Poor Greeks, Irish and Spaniards still pay for the faults of German and French banks

From left to right: Mario Draghi, President of the European Central Bank, Olli Rehn, Vice President of the European Commission. ("The Council of the European Union" photographic library, 27/01/2014).

From left to right: Mario Draghi, President of the European Central Bank, Olli Rehn, Vice President of the European Commission. (“The Council of the European Union” photographic library, 27/01/2014).

Government deficit decreased substantially in the third quarter of last year and reached -3.1% of the GDP in Eurozone. This is just one decimal point away from the 3% benchmark, set by the Treaty of Maastricht and the strict EU economic governance Regulations (the famous ‘two’ and ‘six’ packs). The gap between government income and spending skyrocketed during the crisis years of 2008 and 2009 reaching levels above 7% of GDP.
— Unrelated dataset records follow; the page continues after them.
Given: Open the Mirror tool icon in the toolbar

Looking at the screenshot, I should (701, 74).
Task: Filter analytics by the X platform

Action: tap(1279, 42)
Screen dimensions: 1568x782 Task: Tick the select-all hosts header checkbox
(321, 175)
Then, as from the last quarter of 2010, the deficit started to recede continuously and last year almost reached the 3% limit, as provided by the above mentioned EU laws. No need to mention that the austerity policy enforced by Brussels to all the EU member states has undermined the political and social structures in many EU countries, particularly in the south of Eurozone. Let’s follow those developments more closely.

Today Eurostat, the EU statistical service, published an update of its quarterly government finance statistics. According to this source “EU-27 and Euro Area-17 general government deficit (seasonally adjusted) decreased significantly since the fourth quarter of 2010, to stand at -3.5 % of GDP and at -3.1 % of GDP respectively in the third quarter of 2013. However, for the EU-27 this represents a slight increase of 0.1 percentage point of GDP compared to the previous quarter. For the EA-17, a decrease of -0.2 percentage points is recorded”.
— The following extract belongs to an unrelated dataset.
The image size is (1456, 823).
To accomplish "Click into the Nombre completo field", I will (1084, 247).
Eurozone imposes austerity

The different directions the deficit followed in the EU-27 and the EA-17 has to be attributed to the fact that the Eurozone countries have applied more strict austerity measures than the rest of the EU member states. Obviously the reason is that the relevant legislation obliges the euro area countries (‘two pack’ regulations) to comply more quickly and thoroughly with the targets set than the rest of the EU (‘six pack’ regulations).

At this point, it has to be reminded that four euro area countries, namely Greece, Ireland, Portugal and Spain have been borrowing from the European Financial Stability Facility. This financial support came on the condition that the four countries apply severe austerity measures to reduce government deficits. Italy and other EU countries were also obliged to apply severe fiscal austerity through the ‘excess deficit’ procedure, which enforces compliance with the 3% of DGP deficit limit. As it has become apparent by now, those EFSF loans were not used to support the unemployed southerners, but to subsidise the German and the French banks.
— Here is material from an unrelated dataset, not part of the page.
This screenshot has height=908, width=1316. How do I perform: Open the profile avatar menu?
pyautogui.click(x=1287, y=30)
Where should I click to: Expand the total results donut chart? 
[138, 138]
On an individual country level, Eurostat found that “In the third quarter of 2013, twelve Member States recorded an improvement in their government balance relative to GDP with respect to the same quarter in 2012. These are: Belgium, the Czech Republic, Denmark, Ireland, Greece, Croatia, Lithuania, Luxembourg, the Netherlands, Romania, Slovenia and the United Kingdom”. The same source explains that, “The largest decreases with respect to the third quarter of 2012 are recorded in Greece (+10.0 percentage points of GDP, influenced by capital transfers to support banks in 2012Q3)”.

Taxpayers recapitalise the banks

In most cases the fiscal deficit problems and the government’s over- indebtedness were recorded in countries where their governments were politically forced by Brussels, Berlin, Paris and the European Central Bnak to underwrite and repay the debts of their banks. Ireland is a negative example of this politically enforced undertaking of private bank debts by the country’s taxpayers. Obviously the reason was that those Irish, Greek, Spanish and Italian bank debts were owed to German and French financial groups like Deutsche Bank, Credit Agricole and BNP Paribas.

In conclusion, the taxpayers of impoverished countries like Greece, Spain, Portugal and Ireland are still repaying at par value all the imprudent, almost crazy loans and ‘investments’, of a handful of German and the French banks. Unfortunately nobody tells the truth to the German and the French public opinion and let the people of those countries blame and accuse the ‘lazy southerners’ and not the greedy bankers for the financial crisis.